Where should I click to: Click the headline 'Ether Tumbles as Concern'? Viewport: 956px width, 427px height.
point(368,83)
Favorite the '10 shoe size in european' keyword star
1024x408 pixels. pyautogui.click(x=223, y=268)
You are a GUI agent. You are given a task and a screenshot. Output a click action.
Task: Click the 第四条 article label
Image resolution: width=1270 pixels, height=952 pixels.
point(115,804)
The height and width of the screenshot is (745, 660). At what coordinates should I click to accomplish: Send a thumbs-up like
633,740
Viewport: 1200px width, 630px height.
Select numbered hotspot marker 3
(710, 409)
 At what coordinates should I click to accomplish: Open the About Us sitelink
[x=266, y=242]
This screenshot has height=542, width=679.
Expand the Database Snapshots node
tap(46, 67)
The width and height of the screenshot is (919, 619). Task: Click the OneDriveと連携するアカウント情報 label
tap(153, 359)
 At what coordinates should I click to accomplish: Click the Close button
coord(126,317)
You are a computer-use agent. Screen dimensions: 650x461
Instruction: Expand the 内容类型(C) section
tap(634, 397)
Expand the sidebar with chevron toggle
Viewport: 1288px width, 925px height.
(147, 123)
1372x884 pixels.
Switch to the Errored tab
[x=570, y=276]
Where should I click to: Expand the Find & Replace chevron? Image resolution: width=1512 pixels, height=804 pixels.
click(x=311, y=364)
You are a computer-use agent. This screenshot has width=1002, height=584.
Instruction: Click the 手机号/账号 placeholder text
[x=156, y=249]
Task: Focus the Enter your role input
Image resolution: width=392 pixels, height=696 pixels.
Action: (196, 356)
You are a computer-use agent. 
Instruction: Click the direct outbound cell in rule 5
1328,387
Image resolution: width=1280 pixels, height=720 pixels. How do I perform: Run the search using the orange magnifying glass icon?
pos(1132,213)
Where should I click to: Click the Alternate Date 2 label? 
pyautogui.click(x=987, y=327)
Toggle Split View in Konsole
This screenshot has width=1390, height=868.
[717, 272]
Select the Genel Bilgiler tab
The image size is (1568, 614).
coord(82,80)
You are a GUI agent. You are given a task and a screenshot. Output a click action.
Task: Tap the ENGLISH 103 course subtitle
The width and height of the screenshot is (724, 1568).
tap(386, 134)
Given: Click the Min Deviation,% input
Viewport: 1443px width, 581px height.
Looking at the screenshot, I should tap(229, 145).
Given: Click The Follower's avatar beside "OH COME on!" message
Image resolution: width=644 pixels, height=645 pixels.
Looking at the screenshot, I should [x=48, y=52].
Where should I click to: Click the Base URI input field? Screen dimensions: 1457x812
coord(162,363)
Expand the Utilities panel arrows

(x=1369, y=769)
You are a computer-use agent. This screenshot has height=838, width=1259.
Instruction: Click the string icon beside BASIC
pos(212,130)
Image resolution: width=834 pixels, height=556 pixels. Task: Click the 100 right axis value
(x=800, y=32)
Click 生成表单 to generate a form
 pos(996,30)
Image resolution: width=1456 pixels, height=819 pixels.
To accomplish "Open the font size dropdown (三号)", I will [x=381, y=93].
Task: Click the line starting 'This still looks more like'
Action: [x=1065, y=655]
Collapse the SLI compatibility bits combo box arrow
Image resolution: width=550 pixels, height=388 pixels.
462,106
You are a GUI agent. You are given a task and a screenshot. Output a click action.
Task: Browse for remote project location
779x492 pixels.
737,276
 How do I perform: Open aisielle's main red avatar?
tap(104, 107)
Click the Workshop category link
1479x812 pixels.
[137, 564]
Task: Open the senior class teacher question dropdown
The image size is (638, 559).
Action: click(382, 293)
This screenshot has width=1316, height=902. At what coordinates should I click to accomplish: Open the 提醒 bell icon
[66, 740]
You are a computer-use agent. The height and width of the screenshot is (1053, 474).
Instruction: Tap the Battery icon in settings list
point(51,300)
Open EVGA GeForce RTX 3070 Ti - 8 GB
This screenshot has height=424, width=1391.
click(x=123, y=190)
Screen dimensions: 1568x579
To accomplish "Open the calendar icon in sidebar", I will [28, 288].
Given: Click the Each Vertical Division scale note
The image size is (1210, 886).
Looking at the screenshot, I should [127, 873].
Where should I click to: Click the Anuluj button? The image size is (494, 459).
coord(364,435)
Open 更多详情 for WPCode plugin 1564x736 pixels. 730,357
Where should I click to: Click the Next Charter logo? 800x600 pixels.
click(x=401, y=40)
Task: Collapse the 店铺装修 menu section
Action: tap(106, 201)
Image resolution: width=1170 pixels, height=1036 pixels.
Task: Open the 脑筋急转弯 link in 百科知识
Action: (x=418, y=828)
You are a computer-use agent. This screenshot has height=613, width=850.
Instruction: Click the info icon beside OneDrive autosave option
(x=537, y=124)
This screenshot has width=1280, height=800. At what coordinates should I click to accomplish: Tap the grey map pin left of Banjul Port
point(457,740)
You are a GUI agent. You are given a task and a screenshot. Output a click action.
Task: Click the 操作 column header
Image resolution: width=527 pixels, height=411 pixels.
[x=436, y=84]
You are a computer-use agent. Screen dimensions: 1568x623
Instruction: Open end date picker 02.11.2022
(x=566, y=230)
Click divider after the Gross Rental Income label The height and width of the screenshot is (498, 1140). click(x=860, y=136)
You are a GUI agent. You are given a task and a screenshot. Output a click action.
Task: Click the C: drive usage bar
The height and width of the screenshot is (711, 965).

------------------------------------------------------------------------

#### [SET EXERCISE]
Can you recast the entries from the line containing "Given: Click the Each" through the line containing "Click divider after" as a numbered list, leaving out any blank lines?

#### [WRITTEN REPLY]
1. Given: Click the Each Vertical Division scale note
2. The image size is (1210, 886).
3. Looking at the screenshot, I should [127, 873].
4. Where should I click to: Click the Anuluj button? The image size is (494, 459).
5. coord(364,435)
6. Open 更多详情 for WPCode plugin 1564x736 pixels. 730,357
7. Where should I click to: Click the Next Charter logo? 800x600 pixels.
8. click(x=401, y=40)
9. Task: Collapse the 店铺装修 menu section
10. Action: tap(106, 201)
11. Image resolution: width=1170 pixels, height=1036 pixels.
12. Task: Open the 脑筋急转弯 link in 百科知识
13. Action: (x=418, y=828)
14. You are a computer-use agent. This screenshot has height=613, width=850.
15. Instruction: Click the info icon beside OneDrive autosave option
16. (x=537, y=124)
17. This screenshot has width=1280, height=800. At what coordinates should I click to accomplish: Tap the grey map pin left of Banjul Port
18. point(457,740)
19. You are a GUI agent. You are given a task and a screenshot. Output a click action.
20. Task: Click the 操作 column header
21. Image resolution: width=527 pixels, height=411 pixels.
22. [x=436, y=84]
23. You are a computer-use agent. Screen dimensions: 1568x623
24. Instruction: Open end date picker 02.11.2022
25. (x=566, y=230)
26. Click divider after the Gross Rental Income label The height and width of the screenshot is (498, 1140). click(x=860, y=136)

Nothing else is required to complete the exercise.